§ **Source data**:
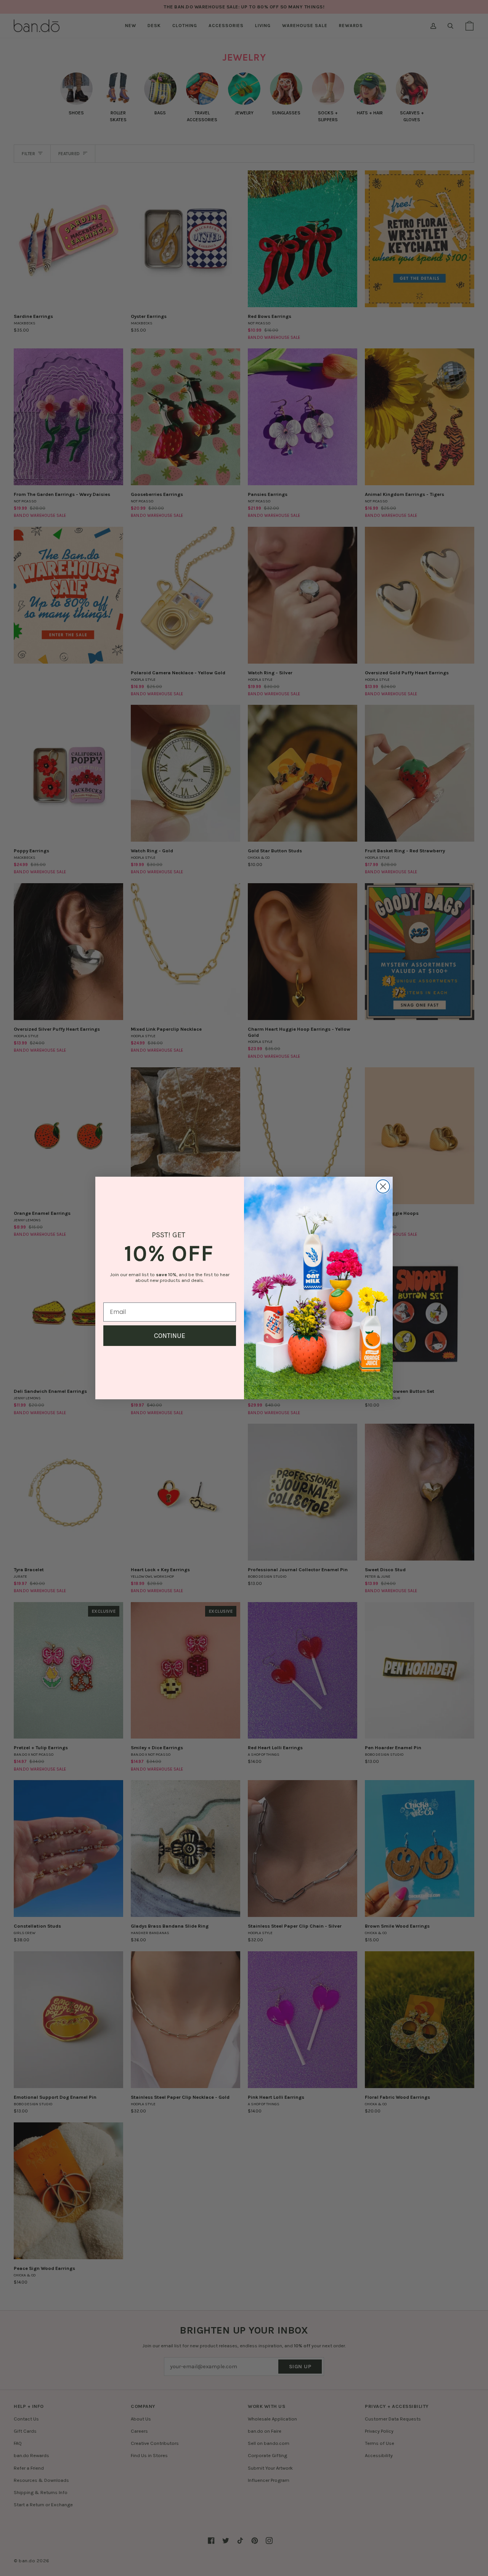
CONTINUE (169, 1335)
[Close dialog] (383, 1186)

...

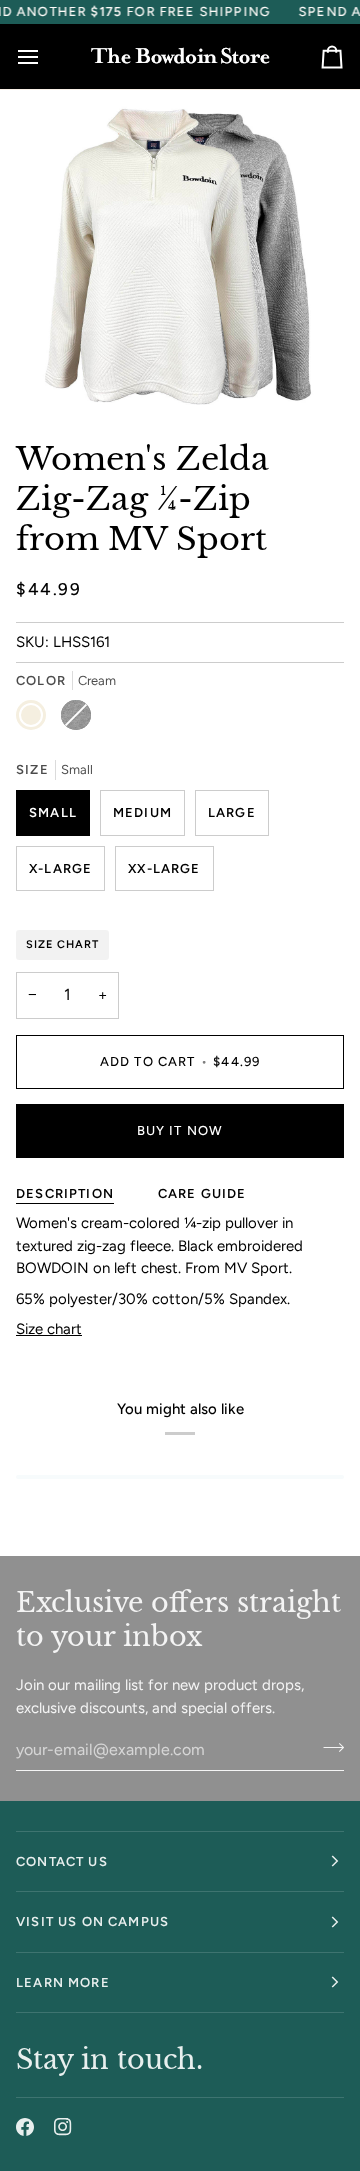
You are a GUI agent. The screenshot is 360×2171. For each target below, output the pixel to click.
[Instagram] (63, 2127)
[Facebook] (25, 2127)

§ **Activity**: Using only the entries above, output the line with "You are a GUI", the line with "[Facebook] (25, 2127)", and all lines between them, exactly as they stand.

§ **Solution**:
You are a GUI agent. The screenshot is 360×2171. For each target below, output the pixel to click.
[Instagram] (63, 2127)
[Facebook] (25, 2127)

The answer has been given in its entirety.